The NICE guideline on COPD advises that the effectiveness of bronchodilator therapy should not be assessed by lung function alone but should include a variety of other measures, such as improvement in symptoms, activities of daily living, exercise capacity, and rapidity of symptom relief. Dransfield et al. (2013) demonstrated that fluticasone furoate/vilanterol 100/25 micrograms reduces the yearly rate of moderate and severe exacerbations compared with vilanterol 25 micrograms alone and the time to first moderate or severe exacerbation, but not the rate of exacerbations requiring admission to hospital. There were statistically significant benefits from fluticasone furoate/vilanterol 100/25 micrograms on symptomatic measures (night-time awakening and dyspnoea scores) but the differences were small in absolute terms and are of questionable clinical significance. Kerwin et al. (2013) also assessed effects on dyspnoea but observed differences were less than the minimally clinically important difference and the results could not be assessed statistically.

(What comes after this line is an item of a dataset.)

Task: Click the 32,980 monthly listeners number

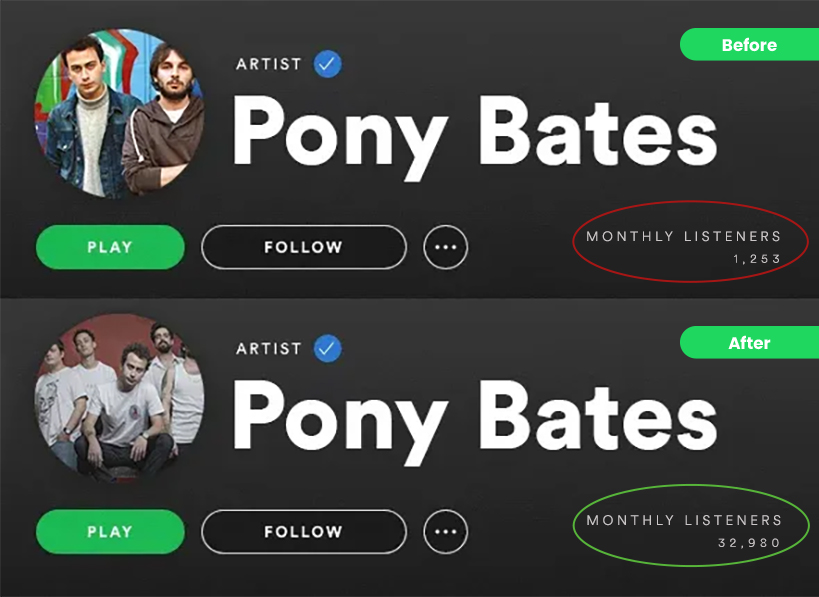Action: 749,543
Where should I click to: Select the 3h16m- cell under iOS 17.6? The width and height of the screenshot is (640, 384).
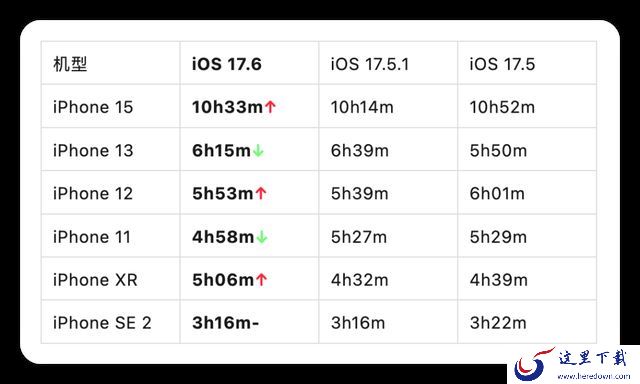tap(226, 323)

The studies by Dransfield et al. (2013) and Kerwin et al. (2013) also had several methodological limitations that affect their usefulness in assessing the place in therapy of fluticasone furoate plus vilanterol in the NHS. The rationale for the design of the studies by Dransfield et al. (2013), encompassing 2 simultaneous, replicate trials of a common condition with a very large number of centres relative to the number of patients recruited (such that each centre would recruit only a small number of patients) is unclear. The primary end point depended in part on local practice (whether or not to start systemic corticosteroids or antibiotics, or admit to hospital) and this may have varied between sites. The comparator in all the studies was placebo or vilanterol 25 micrograms, and not established combination therapy or monotherapy licensed for use in COPD.

One trial that has not yet been published in full (trial reference NCT01342913) compared fluticasone furoate/vilanterol 100/25 micrograms once daily with fluticasone propionate/salmeterol 500/50 micrograms (Seretide 500 Accuhaler) twice daily. This trial was relatively short term (12 weeks) and it measured a disease-orientated outcome (24-hour spirometric effect [FEV1]), which will therefore limit the conclusions that can be drawn from it.